David Little - Chairman, President, CEO
Yes, I think that our Canadian friends did not perform in a way that brought us -- brought that down a little bit, and we would see them doing better for the rest of the year. So we would see that go back up to that 11% type range.
Mac McConnell - CFO, SVP Finance
If you back out the effect of acquisitions, the Service Centers operating income level was very consistent with last year and actually just slightly up, Q2 to Q2 (multiple speakers)
Joe Mondillo - Analyst
Around 12%, then, ex any costs related to acquisitions?
Mac McConnell - CFO, SVP Finance
Yes.
Joe Mondillo - Analyst
And then, the --- because of the Natpro acquisition, I'm just wondering what sort of type of margins in the back half you are looking at IPS. You mentioned that could become a bigger portion, Natpro could become a bigger portion of IPS down the road.
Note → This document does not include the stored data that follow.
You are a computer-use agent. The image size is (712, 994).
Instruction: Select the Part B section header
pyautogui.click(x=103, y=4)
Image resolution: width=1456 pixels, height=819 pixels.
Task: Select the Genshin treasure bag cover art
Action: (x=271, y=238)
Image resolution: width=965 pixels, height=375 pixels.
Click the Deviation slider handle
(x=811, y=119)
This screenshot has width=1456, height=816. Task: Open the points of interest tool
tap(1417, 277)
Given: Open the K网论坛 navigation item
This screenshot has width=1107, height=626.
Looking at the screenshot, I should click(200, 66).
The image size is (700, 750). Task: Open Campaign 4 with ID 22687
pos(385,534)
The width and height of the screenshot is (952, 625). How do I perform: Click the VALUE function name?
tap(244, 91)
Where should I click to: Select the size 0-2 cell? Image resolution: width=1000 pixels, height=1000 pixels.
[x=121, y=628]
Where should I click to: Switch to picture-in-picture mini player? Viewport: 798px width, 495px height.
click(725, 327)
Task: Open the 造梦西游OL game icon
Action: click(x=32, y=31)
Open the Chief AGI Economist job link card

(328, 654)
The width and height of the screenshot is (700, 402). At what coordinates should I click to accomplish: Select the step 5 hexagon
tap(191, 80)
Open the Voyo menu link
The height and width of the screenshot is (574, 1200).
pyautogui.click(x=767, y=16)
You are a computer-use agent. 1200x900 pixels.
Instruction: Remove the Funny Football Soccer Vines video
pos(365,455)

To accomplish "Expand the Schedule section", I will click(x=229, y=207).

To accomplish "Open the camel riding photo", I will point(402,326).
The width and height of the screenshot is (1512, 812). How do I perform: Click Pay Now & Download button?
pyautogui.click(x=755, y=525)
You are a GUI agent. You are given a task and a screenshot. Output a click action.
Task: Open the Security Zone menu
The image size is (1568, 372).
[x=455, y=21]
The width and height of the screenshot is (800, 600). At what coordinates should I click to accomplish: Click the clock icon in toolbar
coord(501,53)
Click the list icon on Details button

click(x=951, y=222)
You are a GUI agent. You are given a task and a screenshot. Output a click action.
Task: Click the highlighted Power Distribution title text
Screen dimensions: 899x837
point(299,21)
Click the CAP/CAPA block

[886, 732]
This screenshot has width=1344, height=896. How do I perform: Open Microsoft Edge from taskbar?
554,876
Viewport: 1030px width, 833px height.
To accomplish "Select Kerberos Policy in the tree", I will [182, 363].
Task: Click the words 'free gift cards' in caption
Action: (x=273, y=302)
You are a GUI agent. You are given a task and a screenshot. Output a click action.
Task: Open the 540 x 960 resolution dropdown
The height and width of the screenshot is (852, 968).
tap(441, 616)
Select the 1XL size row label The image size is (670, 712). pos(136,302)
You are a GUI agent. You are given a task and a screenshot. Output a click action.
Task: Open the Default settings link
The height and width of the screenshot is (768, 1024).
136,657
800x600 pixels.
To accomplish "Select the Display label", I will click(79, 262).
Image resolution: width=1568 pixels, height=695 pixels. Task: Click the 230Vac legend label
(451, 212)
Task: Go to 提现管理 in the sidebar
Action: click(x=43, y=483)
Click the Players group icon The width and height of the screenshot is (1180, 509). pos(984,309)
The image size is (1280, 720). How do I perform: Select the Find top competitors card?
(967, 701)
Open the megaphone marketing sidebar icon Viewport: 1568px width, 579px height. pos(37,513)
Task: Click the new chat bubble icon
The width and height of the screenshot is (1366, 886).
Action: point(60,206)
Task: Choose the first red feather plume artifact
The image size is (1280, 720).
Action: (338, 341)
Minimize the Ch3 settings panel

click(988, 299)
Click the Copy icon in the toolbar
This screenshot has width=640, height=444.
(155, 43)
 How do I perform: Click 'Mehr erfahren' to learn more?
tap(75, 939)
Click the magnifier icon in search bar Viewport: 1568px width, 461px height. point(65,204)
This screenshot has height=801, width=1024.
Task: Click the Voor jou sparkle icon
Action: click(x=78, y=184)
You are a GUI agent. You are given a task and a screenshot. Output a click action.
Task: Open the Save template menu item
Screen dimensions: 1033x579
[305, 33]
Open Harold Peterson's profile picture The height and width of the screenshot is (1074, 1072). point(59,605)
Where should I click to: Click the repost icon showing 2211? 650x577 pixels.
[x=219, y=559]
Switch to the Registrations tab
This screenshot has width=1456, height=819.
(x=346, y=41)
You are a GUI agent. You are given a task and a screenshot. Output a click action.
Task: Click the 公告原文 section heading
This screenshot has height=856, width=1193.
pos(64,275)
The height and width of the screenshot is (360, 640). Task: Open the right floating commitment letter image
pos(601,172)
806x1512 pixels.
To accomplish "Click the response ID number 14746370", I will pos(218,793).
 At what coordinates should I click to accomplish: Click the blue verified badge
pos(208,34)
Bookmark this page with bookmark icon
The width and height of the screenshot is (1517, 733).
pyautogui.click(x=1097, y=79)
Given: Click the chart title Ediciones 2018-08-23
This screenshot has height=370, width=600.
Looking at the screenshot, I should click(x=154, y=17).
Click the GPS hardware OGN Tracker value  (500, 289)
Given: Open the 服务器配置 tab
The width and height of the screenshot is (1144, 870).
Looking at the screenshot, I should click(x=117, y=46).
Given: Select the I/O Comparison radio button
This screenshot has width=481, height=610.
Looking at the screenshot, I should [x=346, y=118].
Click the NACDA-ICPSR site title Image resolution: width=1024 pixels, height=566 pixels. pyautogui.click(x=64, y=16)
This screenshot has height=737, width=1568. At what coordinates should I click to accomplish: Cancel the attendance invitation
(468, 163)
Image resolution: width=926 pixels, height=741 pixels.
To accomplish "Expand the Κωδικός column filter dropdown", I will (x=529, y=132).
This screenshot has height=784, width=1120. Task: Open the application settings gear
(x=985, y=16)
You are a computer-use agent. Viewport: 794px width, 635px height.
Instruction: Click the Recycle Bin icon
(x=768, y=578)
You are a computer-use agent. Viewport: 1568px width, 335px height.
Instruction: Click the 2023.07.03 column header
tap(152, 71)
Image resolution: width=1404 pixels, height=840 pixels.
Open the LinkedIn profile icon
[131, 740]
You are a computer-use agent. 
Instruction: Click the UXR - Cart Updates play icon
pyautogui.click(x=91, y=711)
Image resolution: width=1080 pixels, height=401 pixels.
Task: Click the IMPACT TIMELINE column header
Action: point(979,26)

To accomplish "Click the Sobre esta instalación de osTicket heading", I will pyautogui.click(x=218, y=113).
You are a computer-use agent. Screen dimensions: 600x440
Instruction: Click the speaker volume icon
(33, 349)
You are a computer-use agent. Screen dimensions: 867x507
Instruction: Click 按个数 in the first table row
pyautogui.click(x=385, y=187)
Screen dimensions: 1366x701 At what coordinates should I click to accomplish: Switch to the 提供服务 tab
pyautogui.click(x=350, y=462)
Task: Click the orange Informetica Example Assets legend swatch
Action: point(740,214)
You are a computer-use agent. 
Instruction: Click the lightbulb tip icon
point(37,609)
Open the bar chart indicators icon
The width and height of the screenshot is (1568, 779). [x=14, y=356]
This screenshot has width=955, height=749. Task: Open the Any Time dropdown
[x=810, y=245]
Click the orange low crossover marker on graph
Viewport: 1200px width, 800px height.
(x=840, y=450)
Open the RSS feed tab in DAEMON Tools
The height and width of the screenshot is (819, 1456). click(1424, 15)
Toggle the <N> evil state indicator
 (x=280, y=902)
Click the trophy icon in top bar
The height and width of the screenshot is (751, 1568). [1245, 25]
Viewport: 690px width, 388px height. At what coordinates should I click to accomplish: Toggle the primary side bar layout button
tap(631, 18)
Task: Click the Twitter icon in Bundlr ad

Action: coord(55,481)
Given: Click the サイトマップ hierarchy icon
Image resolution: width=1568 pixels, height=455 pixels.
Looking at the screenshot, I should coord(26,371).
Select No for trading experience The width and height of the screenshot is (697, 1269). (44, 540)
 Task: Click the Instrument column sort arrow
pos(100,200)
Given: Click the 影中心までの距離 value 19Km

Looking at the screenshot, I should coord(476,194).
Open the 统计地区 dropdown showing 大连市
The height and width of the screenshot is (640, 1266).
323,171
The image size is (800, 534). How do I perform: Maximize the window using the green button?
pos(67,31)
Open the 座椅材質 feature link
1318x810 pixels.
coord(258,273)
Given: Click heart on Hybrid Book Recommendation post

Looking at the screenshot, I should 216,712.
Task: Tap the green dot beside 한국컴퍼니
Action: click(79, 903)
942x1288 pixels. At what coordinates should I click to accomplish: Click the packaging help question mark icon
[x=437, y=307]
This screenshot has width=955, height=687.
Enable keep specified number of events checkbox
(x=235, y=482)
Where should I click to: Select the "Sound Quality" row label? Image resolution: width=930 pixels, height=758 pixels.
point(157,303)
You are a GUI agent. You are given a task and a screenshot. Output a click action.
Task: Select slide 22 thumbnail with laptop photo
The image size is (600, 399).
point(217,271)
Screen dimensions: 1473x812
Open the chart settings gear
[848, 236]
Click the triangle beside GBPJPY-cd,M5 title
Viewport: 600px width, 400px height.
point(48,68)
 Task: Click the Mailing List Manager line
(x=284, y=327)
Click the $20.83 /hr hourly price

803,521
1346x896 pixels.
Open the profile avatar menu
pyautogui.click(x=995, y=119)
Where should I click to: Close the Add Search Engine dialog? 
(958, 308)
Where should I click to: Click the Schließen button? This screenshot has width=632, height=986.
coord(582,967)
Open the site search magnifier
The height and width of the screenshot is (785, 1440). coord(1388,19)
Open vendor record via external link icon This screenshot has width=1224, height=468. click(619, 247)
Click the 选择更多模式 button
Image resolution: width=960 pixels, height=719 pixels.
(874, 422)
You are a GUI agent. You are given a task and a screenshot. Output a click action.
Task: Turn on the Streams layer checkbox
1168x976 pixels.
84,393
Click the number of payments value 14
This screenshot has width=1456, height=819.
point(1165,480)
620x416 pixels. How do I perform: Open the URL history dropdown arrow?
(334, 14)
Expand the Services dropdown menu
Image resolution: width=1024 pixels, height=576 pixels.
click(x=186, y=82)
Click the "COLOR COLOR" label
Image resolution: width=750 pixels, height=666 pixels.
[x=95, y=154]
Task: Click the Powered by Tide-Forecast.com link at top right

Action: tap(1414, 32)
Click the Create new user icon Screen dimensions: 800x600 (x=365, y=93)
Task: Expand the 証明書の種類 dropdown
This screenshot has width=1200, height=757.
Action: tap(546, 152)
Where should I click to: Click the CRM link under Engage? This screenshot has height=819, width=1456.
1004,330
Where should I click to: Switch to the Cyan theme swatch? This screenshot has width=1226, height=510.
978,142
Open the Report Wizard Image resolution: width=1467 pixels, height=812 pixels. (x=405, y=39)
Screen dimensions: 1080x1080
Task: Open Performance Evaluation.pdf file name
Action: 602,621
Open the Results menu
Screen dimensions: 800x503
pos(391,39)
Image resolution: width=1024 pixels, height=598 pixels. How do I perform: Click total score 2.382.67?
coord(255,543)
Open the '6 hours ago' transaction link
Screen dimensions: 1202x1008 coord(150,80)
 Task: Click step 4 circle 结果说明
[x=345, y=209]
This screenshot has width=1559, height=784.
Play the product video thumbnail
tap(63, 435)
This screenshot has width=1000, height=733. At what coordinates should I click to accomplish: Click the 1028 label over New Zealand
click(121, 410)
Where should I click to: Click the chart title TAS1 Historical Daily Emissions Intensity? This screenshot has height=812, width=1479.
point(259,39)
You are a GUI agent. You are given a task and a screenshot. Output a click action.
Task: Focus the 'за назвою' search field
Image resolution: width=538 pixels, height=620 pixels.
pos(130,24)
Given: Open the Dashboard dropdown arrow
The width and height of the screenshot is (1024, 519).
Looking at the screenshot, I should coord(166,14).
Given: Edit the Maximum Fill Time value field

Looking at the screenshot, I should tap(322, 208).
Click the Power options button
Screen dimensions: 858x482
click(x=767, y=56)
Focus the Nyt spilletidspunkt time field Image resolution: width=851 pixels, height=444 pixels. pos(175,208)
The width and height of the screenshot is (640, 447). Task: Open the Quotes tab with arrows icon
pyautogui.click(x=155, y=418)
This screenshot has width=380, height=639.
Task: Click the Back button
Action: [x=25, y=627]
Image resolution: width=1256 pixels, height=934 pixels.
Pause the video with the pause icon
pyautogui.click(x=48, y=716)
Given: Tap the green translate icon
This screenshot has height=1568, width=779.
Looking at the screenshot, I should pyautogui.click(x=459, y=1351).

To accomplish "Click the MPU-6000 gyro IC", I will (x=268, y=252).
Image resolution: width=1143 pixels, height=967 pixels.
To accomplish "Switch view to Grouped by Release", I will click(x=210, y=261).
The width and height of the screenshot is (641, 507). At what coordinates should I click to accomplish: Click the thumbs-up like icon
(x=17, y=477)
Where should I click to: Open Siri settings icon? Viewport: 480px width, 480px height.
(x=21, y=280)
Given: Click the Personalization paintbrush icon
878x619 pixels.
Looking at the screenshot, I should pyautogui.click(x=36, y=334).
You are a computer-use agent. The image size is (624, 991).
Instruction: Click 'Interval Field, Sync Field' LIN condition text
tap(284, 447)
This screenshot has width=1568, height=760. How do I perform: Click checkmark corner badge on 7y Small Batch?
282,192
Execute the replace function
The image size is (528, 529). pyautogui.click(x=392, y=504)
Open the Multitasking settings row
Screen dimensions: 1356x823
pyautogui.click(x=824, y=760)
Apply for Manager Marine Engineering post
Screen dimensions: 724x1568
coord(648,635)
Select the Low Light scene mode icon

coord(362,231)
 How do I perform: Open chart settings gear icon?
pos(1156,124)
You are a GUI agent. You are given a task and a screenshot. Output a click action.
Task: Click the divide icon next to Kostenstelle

Does that mean in the back half we should expect that? And if so, should we expect margins slightly trending a little lower? You also mentioned there was a mix of lower-margin stuff in the second quarter. So I'm just trying to get an idea from that sort of 15%-ish level that we're in in the second quarter, what we are looking at in the back half.
David Little - Chairman, President, CEO
I think worst case is that IPS' margins would not improve. But they're not going to go down. And I think David Vincent would feel that they're going to go back up.
Joe Mondillo - Analyst
Okay, so maybe like a flat to up?
David Little - Chairman, President, CEO
Yes.
Mac McConnell - CFO, SVP Finance
Yes.
Joe Mondillo - Analyst
Okay, great. Thanks a lot.
Operator
Ladies and gentlemen, this concludes the DXP Enterprises, Inc., 2013 second-quarter results conference call. Thank you for your participation. You may now disconnect.